(Collected data)
|---|

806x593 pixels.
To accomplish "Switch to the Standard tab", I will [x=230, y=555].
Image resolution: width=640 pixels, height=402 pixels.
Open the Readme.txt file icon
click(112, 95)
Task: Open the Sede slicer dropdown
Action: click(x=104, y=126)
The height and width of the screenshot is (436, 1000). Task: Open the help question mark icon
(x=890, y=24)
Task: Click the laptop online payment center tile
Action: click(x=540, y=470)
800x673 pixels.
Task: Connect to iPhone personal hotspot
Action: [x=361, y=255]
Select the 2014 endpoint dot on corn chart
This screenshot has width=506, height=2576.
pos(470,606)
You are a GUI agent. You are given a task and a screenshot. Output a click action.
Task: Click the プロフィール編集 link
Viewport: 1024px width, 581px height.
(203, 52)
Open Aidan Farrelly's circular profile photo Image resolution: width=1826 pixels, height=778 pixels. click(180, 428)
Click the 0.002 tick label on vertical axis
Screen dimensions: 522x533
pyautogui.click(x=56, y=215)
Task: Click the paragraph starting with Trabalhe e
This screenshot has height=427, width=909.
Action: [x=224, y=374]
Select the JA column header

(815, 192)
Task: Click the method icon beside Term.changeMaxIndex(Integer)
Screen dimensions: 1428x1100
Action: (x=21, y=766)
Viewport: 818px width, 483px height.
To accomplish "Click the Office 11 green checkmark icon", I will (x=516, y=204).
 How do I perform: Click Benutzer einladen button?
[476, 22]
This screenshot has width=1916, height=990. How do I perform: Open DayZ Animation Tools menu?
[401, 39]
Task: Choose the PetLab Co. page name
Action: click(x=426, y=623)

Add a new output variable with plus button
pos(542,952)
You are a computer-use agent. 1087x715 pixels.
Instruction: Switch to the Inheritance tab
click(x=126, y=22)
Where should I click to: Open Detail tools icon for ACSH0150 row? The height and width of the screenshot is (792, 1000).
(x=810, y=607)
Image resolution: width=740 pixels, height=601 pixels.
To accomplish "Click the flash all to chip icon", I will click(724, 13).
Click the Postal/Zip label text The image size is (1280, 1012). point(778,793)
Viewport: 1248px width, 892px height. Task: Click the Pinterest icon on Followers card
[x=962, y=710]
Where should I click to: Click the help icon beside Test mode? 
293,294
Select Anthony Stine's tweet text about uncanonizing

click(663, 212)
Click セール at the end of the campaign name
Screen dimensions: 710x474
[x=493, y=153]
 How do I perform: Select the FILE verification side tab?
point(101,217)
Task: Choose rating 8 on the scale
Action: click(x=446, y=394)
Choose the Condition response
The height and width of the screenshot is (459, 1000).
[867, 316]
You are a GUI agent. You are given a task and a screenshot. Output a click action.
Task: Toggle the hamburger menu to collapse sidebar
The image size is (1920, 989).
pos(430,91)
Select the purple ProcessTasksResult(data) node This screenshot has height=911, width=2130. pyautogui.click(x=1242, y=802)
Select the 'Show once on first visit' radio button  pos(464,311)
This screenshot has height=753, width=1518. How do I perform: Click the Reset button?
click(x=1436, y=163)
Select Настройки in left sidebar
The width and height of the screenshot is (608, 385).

|---|

Scan the data above for the word "sidebar". Copy every line in which it is found.

Answer below:
Task: Toggle the hamburger menu to collapse sidebar
Select Настройки in left sidebar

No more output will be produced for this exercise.